### ASSIGNED TASK
What is needed is an exact copy of every line from the one containing "The width and height of the screenshot is (1174, 554)." through the end of the entries; please set it down without any pictures.

### DATA SUPPLIED
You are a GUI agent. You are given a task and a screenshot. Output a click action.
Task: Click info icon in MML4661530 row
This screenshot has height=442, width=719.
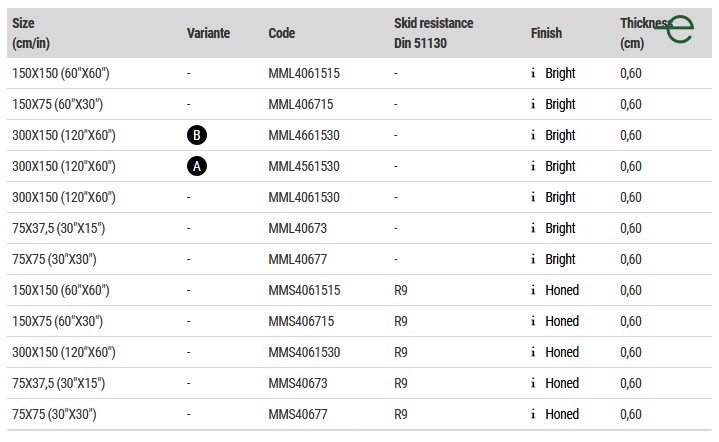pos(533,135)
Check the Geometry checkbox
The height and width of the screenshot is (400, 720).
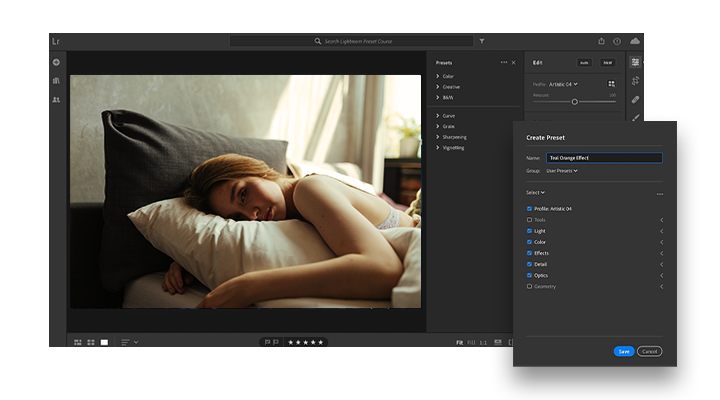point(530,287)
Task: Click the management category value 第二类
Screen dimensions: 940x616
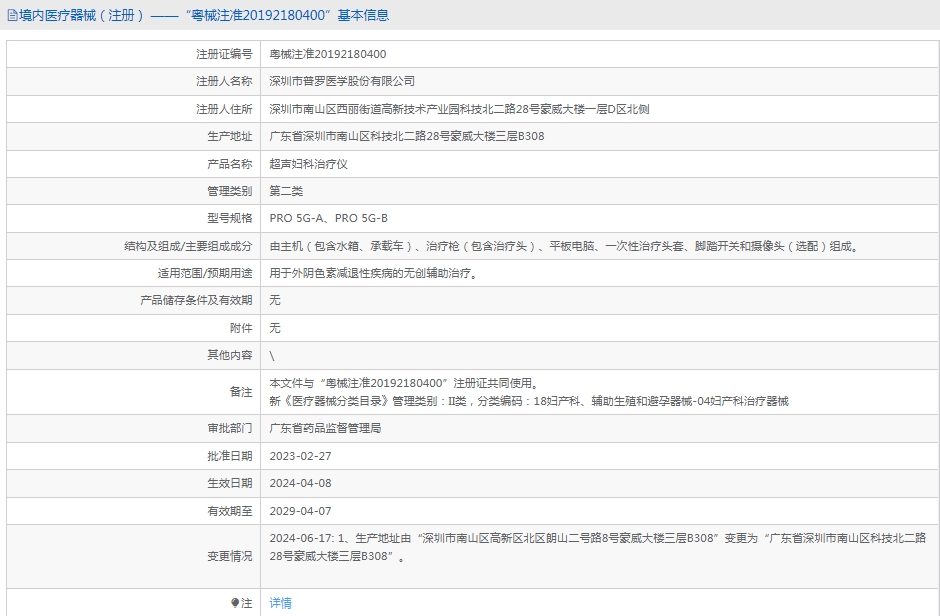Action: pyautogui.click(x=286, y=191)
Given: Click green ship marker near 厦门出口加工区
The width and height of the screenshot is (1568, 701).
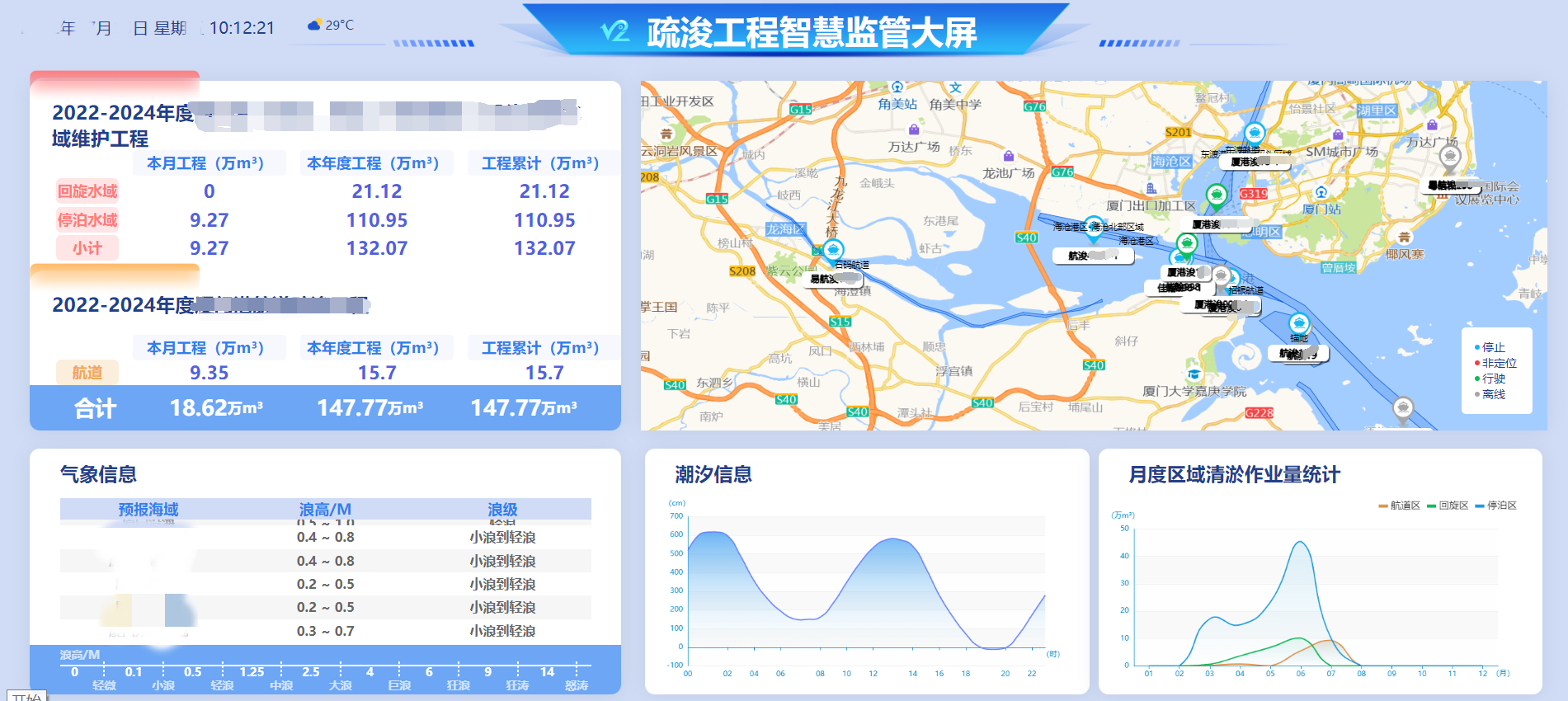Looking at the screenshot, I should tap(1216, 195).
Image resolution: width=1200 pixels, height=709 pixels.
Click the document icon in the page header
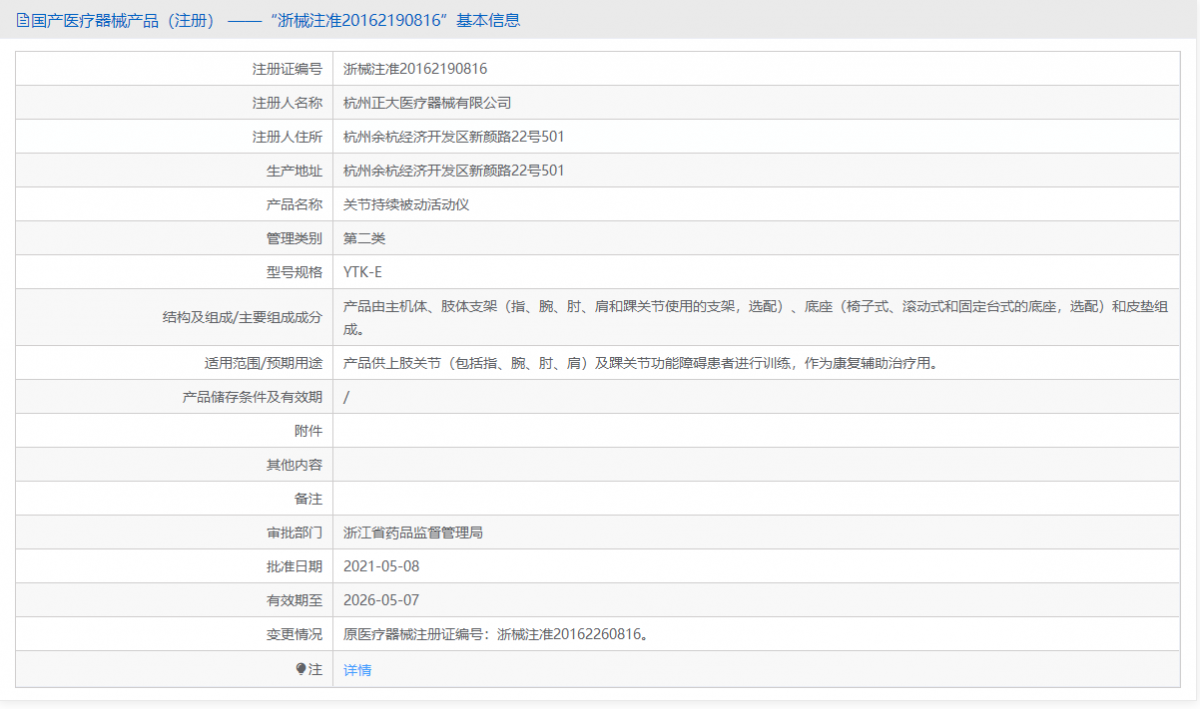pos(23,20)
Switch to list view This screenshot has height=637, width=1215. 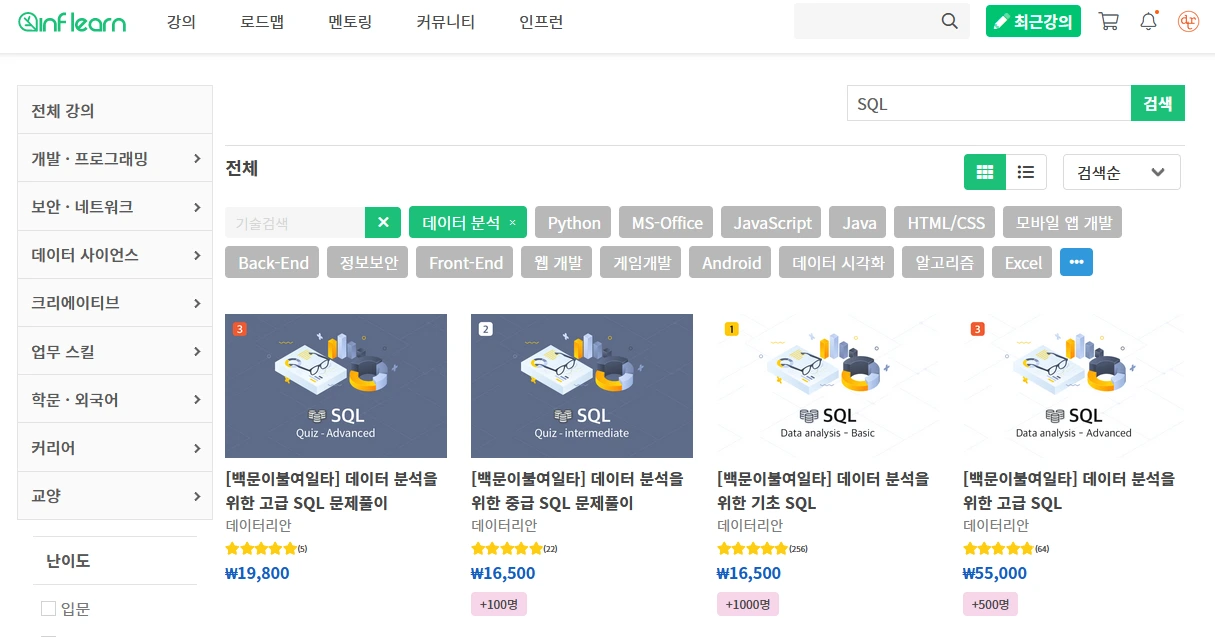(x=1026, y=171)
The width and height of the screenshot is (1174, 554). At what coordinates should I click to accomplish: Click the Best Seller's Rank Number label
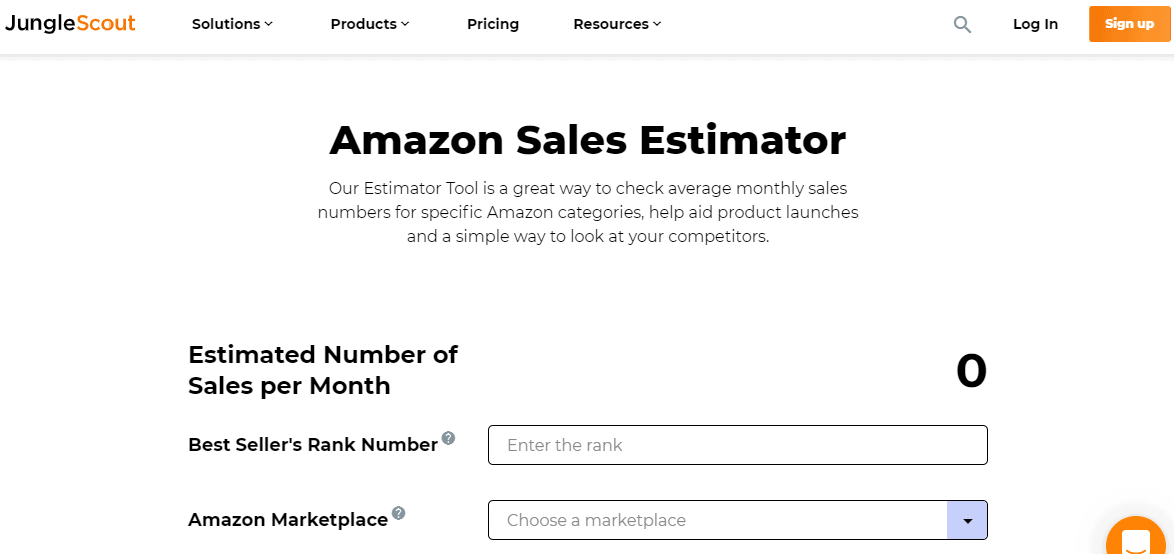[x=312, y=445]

### SOLUTION TO THE EXERCISE
The width and height of the screenshot is (1174, 554). At what coordinates should I click to accomplish: Click the Best Seller's Rank Number label
[x=312, y=445]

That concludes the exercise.